Let’s start at what might be the beginning: Shakespeare’s “Measure for Measure,” which Gordon claims was based on maybe 12 other prior literary works, and which in turn inspired Bertolt Brecht to write his 1931 play “The Roundheads and the Pointheads,” for which German composer Hanns Eisler composed the music.
Brecht’s play is set in the fictional country of Yahoo, which has a serious financial deficit and an abundance of corn. To solve the problem, the supposed natives (the roundheads) start a war and blame the supposed illegal immigrants (the pointheads) for their economic woes, inflaming class, race, religious and economic divisiveness in the process.
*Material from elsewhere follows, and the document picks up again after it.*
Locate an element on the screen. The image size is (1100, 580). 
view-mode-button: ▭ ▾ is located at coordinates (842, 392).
Sound familiar?
It did to Gordon, who one day — during George W. Bush’s first term as president — found himself with Village Voice theater critic Michael Feingold’s translation of “The Roundheads and the Pointheads.” The script “seemed to convey exactly what was happening in America,” Gordon recalled last Saturday at a public conversation with Guthrie dramaturg Michael Lupu.
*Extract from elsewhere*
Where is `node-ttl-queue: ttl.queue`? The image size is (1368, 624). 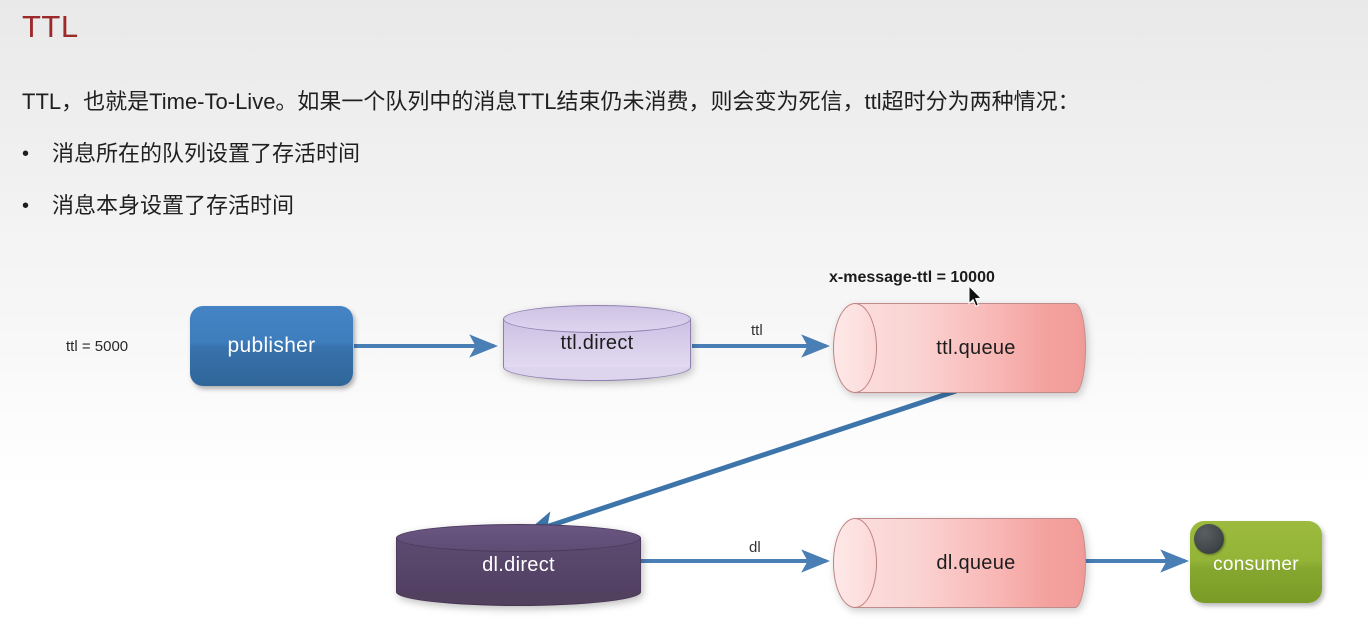 node-ttl-queue: ttl.queue is located at coordinates (960, 348).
In 2003, Gordon did his own tinkering and staged an eight-week workshop for The Actors’ Studio in New York. He intended to shelve the work-in-progress, but “then Bush got re-elected and I pulled the script back out,” Gordon said. “It was the news. And I began to take more chances with the material as it continued to pose more questions.”
Additional workshop stagings followed, in 2005, 2007, and this February at Skidmore College. Even though Bush has left office, the work has continued relevance, Gordon insists, because we and our new president are navigating through the backwash of Bush’s policies.
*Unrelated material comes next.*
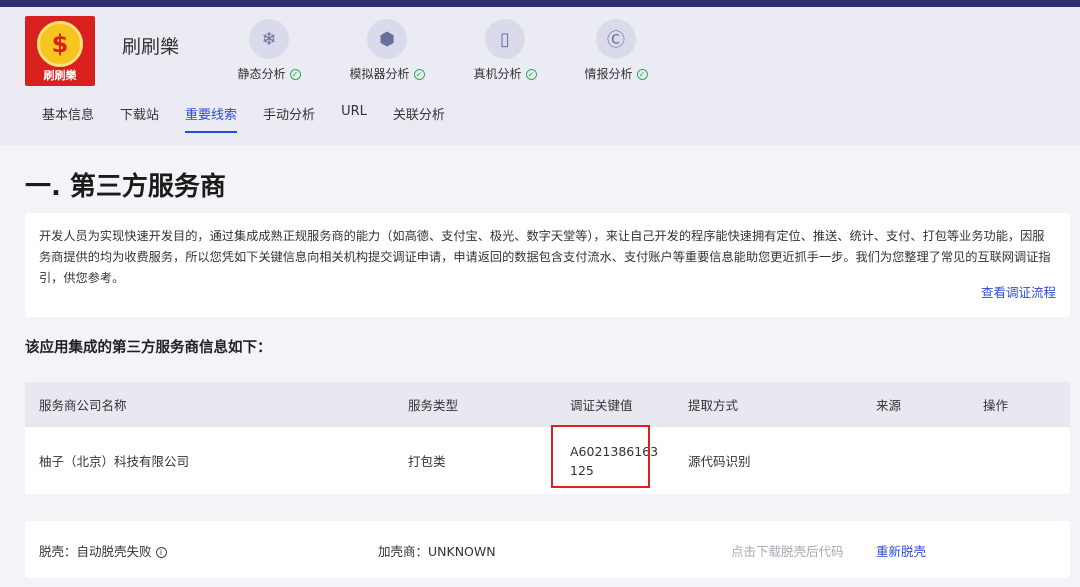 This screenshot has height=587, width=1080. Describe the element at coordinates (60, 76) in the screenshot. I see `logo-text: 刷刷樂` at that location.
“One half of every part of the world is killing the other half of every part of the world because of turf, economics, politics and religion,” Gordon said, drawing parallels between the roundhead-pointhead clashes in Brecht’s play and current violations of human rights occurring around the globe. “The title ‘Uncivil Wars’ has nothing to do with Bush.”
In each iteration of “Uncivil Wars”, Gordon has used members of his troupe, David Gordon Pick Up Performance Co(s)., as well as a chorus of students and performers from the community, in the production.
Leslie Van Duzer, an architecture professor at the University of Minnesota, is one of the Twin Cities community members making her performance debut in “Uncivil Wars.” “It was amazing how he took 20 people who didn’t know each other and helped us find a common pulse,” she said Saturday. “But there’s little dancing in the show, which is a relief.”
Gordon’s reputation, however, has long rested on his innovative approaches to movement and its use on stage. Some 40 years ago, Gordon (a native New Yorker) was one of the pioneering post-modernists who broke away from the drama and expressionism of classic modern dance, and stripped movement down to its everyday essence.
A founding member of such experimental groups as Judson Dance Theater and Grand Union (supported almost from their inception by the Walker Art Center), Gordon added his own radical signature to his movement explorations: spoken text. Though almost a sacrilege then, text (whether spoken live or part of a sound score) is quite common today.
When asked why “Uncivil Wars” has so little movement in it, Gordon explained that, “Everything’s always moving in my work. I build objects that move, hire people to move those objects, people are moving all the time.” Ladders and chairs move through “Uncivil Wars,” as does text on a television screen, and as do performers who disperse and reassemble on stage.
But the work is more musical theater and stage play than movement performance. “I’m a very practical fellow,” Gordon said. “When the money comes from a dance department, then my work has more movement in it. When the money comes form a theater department, my works shifts to text. My mind simply functions for the stage, with movement, speaking, singing and humans all a part of it.”
Performers this weekend also include Gordon’s spouse and long-time collaborator Valda Setterfield as Brecht, pianist Gina Leishman as Eisler and acclaimed performance artist John Kelly. In 2007, Claudia La Rocco of the New York Times called one workshop iteration of “Uncivil Wars” a “deliciously heady … rumination on artistic ownership, part elaboration of [Gordon’s] continuing critique of current American politics, part something else entirely. … The delicate rhymes and cadences embedded in the songs and dialogue carry you along, as does the ceaseless but never busy movement of set and cast.”
The last performance by Gordon’s company in the Twin Cities, “Dancing Henry V” in 2005, drew easy parallels between Henry V’s invasion of France and Bush’s invasion of Iraq. Asked if his satirical, trenchant “Uncivil Wars” might be his most political work to date, Gordon replied, “I don’t know how anyone who makes work about what people do to people could be anything else.”
“I used to say I wasn’t a political artist. But I was a fool.”
“Uncivil Wars: Moving with Brecht & Eisler,” 8 p.m., Thursday-Saturday, March 12-14; McGuire Theater, Walker Art Center, ($15-$25) 612-375-7600.